◆ Stated exercise ◆
Please express the listing below as a JSON list of strings, one string per line with blank lines left out. Include only the lines from the line with "Open the Tags tab in Tag Manager" to the line with "(x=257, y=47)", both of those lines included.

◆ Material supplied ◆
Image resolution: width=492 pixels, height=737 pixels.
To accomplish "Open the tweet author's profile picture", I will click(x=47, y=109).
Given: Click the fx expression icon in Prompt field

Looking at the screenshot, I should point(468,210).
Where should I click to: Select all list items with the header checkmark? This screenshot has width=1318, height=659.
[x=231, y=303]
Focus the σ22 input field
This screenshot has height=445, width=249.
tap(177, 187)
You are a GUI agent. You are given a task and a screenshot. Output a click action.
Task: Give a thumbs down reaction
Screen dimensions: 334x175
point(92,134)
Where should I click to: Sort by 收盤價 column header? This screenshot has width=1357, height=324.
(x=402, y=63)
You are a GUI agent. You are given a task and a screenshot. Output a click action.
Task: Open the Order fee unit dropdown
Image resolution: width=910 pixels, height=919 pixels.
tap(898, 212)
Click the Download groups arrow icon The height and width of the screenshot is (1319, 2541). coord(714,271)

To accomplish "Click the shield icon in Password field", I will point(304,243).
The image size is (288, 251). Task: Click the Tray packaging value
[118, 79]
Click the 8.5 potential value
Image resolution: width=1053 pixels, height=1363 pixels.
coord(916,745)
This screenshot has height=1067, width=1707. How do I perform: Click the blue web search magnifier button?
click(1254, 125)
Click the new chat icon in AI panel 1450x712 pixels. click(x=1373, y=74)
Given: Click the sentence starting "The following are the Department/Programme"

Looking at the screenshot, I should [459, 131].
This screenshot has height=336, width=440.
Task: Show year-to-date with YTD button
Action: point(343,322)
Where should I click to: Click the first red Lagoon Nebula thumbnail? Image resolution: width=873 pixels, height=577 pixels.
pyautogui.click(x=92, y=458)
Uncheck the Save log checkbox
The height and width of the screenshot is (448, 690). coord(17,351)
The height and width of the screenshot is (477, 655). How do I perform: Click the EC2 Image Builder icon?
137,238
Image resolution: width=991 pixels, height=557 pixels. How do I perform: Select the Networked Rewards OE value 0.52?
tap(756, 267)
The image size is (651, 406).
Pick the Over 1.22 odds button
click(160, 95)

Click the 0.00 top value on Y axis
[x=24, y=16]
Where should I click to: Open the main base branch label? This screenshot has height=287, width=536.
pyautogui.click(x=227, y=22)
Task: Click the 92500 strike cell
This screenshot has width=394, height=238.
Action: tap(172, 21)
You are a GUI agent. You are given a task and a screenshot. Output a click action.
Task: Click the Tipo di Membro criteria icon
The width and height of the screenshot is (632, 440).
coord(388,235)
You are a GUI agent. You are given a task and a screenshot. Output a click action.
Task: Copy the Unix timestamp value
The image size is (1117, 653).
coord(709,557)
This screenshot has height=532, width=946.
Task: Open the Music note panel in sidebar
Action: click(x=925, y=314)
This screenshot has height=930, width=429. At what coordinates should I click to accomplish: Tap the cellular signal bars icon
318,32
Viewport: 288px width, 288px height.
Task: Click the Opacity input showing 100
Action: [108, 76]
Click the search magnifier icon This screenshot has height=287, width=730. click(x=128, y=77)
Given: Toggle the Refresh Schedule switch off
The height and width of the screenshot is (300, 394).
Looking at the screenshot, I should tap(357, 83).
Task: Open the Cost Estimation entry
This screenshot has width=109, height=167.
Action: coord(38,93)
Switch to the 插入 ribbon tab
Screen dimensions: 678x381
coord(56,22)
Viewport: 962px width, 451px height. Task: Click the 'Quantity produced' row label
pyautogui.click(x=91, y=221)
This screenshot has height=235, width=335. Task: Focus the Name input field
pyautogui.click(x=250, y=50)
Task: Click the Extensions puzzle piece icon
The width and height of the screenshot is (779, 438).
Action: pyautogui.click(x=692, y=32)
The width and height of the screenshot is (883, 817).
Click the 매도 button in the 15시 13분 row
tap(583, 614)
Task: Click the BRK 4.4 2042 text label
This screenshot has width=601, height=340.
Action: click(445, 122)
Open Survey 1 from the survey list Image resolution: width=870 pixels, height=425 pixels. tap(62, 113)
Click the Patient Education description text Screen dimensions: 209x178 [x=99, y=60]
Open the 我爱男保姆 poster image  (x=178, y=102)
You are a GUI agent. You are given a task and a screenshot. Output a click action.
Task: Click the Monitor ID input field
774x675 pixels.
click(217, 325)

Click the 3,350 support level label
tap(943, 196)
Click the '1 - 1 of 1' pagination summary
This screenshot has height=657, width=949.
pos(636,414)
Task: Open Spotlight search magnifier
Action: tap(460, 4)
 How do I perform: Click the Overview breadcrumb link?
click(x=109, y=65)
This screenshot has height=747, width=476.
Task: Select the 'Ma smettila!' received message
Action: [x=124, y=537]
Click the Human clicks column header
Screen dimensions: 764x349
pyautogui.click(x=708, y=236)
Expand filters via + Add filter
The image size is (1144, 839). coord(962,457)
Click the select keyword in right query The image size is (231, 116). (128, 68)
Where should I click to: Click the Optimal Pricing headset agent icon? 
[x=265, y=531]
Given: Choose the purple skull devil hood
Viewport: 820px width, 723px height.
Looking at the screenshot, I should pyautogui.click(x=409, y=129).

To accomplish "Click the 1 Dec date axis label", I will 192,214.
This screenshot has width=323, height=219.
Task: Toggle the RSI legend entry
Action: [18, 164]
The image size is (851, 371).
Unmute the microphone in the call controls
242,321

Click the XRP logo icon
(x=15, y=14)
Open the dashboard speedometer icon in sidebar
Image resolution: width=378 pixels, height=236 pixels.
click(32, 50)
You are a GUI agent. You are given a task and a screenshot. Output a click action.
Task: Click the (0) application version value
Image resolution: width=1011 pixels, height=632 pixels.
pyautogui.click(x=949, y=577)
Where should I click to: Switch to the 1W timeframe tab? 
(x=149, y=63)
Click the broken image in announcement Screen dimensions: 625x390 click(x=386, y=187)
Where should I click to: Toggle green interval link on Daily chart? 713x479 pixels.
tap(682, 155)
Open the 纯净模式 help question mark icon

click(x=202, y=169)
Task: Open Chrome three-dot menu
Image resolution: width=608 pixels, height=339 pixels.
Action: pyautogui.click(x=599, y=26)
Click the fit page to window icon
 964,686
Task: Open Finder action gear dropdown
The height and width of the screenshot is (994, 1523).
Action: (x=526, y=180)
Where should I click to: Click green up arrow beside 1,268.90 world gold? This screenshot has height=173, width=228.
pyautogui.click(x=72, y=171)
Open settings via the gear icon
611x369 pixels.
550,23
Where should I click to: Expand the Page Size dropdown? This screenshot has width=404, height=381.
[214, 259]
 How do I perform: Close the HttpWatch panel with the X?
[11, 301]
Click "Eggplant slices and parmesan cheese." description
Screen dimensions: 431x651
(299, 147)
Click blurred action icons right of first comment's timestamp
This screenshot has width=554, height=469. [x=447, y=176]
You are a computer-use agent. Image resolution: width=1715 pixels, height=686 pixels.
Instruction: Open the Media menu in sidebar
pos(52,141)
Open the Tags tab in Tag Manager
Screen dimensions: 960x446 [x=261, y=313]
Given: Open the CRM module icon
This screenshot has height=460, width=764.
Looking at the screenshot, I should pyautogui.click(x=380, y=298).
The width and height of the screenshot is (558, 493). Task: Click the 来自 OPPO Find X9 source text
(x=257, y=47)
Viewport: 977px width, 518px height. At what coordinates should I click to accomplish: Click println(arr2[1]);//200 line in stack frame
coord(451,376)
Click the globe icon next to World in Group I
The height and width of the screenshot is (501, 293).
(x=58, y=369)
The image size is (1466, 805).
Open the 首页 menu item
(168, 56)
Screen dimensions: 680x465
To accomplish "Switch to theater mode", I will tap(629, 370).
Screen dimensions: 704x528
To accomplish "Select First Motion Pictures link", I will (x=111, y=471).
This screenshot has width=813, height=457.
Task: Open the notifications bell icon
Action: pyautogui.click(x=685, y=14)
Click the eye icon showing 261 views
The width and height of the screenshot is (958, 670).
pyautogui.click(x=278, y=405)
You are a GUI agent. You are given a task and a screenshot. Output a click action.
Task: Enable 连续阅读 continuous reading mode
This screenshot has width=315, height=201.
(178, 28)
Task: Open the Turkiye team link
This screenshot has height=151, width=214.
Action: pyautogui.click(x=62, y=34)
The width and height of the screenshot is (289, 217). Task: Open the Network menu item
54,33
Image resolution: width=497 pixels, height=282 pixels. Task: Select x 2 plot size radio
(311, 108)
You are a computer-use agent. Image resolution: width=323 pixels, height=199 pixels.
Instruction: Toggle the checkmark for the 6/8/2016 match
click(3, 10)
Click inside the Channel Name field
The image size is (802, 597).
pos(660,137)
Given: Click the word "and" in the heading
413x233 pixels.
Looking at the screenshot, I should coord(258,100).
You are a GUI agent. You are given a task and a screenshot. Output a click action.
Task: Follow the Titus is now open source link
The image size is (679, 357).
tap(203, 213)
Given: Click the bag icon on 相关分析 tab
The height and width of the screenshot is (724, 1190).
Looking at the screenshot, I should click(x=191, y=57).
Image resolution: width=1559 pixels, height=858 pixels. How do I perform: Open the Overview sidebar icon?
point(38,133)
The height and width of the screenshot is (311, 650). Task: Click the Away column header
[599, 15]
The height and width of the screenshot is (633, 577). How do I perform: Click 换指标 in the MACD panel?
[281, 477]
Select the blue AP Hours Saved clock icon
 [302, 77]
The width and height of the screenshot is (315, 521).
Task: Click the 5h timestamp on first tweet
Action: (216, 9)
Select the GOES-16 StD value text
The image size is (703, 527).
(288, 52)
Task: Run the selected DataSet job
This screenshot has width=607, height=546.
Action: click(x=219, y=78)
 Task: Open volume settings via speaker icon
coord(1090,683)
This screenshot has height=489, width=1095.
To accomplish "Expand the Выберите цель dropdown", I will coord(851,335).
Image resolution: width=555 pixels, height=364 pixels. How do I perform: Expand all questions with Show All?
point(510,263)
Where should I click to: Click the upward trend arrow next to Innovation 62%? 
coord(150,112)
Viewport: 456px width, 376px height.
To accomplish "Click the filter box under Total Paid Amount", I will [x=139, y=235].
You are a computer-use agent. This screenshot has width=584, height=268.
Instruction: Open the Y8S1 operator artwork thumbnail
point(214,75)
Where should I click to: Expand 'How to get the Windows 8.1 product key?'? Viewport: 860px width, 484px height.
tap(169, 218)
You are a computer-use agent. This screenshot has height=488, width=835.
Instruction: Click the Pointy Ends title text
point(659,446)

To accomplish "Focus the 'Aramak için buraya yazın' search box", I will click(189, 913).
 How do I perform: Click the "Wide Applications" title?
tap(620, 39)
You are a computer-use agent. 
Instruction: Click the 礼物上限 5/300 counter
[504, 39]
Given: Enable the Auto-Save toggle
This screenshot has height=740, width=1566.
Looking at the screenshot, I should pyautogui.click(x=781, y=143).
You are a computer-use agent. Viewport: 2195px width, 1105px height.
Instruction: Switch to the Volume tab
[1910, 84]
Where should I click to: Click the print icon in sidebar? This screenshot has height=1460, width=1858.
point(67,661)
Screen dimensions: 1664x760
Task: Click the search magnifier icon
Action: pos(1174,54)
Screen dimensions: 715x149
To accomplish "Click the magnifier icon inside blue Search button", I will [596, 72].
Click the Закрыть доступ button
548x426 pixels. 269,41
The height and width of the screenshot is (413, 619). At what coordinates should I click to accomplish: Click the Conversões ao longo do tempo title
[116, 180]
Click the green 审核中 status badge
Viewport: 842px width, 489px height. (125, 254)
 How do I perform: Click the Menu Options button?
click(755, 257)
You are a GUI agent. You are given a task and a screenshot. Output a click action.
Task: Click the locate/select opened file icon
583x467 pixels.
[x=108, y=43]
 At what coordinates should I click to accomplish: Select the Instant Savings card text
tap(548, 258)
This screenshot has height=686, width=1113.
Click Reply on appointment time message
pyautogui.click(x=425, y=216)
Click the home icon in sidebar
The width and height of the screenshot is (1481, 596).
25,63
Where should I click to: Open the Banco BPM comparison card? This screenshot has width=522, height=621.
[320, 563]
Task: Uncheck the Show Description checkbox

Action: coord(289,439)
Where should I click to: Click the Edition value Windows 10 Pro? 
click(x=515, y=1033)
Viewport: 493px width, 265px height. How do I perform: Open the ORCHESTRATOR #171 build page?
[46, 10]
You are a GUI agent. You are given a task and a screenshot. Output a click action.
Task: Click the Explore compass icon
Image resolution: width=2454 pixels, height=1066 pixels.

◆ Written response ◆
[
  "Open the Tags tab in Tag Manager",
  "Screen dimensions: 960x446 [x=261, y=313]",
  "Given: Open the CRM module icon",
  "This screenshot has height=460, width=764.",
  "Looking at the screenshot, I should pyautogui.click(x=380, y=298).",
  "The width and height of the screenshot is (558, 493). Task: Click the 来自 OPPO Find X9 source text",
  "(x=257, y=47)"
]